DATA UNDER STUDY:

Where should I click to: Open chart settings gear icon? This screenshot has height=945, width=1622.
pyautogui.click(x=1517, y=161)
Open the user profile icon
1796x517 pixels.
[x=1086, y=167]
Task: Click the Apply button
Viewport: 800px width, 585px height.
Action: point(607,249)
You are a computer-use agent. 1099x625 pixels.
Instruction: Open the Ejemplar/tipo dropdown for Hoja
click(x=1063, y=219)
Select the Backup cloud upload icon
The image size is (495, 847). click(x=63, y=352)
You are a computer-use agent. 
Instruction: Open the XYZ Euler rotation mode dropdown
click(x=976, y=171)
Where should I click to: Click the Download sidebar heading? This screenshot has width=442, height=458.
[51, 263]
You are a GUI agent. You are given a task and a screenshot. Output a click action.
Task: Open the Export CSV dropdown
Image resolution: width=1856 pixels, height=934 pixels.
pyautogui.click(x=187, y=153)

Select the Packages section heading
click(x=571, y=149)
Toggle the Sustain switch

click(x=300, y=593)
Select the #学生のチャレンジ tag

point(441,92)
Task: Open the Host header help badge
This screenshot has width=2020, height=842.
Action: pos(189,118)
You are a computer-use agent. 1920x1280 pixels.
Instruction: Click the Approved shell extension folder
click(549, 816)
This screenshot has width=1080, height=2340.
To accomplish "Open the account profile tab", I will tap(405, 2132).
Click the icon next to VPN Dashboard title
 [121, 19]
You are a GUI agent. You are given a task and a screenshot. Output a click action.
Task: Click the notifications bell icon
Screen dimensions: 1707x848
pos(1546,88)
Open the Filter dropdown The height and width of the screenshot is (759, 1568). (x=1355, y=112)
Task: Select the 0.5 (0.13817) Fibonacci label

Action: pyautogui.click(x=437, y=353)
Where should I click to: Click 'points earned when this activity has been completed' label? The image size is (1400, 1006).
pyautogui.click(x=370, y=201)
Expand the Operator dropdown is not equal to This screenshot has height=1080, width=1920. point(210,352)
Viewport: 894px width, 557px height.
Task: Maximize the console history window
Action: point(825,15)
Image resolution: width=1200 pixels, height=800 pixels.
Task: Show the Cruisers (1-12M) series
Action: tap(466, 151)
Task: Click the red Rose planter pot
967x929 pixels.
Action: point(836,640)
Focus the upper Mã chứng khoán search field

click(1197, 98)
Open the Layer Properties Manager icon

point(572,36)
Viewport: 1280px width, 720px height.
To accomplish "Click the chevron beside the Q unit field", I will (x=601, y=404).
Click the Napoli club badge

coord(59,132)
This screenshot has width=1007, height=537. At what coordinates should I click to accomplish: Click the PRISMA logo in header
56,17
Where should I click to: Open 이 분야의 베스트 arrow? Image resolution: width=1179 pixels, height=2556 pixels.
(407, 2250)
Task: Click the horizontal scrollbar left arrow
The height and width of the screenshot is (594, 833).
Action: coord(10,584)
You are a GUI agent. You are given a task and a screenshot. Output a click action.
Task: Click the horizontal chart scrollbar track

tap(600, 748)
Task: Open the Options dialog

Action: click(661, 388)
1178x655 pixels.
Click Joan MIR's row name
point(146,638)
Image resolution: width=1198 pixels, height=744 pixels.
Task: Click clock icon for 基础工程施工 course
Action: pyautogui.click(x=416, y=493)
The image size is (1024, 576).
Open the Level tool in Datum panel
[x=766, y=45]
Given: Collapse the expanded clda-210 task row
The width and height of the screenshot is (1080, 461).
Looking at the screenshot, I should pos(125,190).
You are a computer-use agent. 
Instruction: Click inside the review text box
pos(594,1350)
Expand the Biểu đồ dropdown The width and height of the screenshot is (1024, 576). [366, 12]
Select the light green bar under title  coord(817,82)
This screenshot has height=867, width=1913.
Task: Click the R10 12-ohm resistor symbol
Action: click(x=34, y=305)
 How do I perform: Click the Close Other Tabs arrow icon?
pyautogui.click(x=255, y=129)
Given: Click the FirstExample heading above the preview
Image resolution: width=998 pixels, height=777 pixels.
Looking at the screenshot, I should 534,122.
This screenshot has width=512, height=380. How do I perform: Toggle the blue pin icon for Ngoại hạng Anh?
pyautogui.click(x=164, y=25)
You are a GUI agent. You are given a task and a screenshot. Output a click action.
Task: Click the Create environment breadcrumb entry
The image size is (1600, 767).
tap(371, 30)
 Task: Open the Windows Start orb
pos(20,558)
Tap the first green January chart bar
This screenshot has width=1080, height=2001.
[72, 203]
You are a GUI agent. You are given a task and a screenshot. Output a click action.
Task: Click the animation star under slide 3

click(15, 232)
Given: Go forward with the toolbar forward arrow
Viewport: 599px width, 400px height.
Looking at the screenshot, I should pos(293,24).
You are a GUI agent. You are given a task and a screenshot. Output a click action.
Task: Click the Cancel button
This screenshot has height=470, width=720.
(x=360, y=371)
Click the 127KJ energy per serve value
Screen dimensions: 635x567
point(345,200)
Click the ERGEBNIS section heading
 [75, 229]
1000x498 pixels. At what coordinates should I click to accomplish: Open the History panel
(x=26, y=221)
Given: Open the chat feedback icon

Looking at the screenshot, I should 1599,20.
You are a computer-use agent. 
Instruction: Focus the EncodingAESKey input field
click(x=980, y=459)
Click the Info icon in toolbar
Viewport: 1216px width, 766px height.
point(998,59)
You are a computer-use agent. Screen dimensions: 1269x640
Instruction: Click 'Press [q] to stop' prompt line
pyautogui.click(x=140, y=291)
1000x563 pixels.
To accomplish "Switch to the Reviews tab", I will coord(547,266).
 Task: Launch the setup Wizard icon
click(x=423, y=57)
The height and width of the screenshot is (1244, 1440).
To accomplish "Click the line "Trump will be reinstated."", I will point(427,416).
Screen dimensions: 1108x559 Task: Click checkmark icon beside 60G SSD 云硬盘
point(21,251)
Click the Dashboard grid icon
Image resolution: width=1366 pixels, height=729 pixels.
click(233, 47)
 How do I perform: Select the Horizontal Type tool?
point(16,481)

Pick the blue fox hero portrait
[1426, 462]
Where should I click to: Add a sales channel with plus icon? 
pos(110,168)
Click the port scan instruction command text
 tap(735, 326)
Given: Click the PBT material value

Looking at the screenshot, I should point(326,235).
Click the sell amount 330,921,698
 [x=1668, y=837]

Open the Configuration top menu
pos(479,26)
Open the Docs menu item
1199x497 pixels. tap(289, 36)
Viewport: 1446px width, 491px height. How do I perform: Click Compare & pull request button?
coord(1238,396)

PROMPT:
Show each line in the entries that holds the string "toolbar".

ANSWER TO THE EXERCISE:
Given: Go forward with the toolbar forward arrow
Click the Info icon in toolbar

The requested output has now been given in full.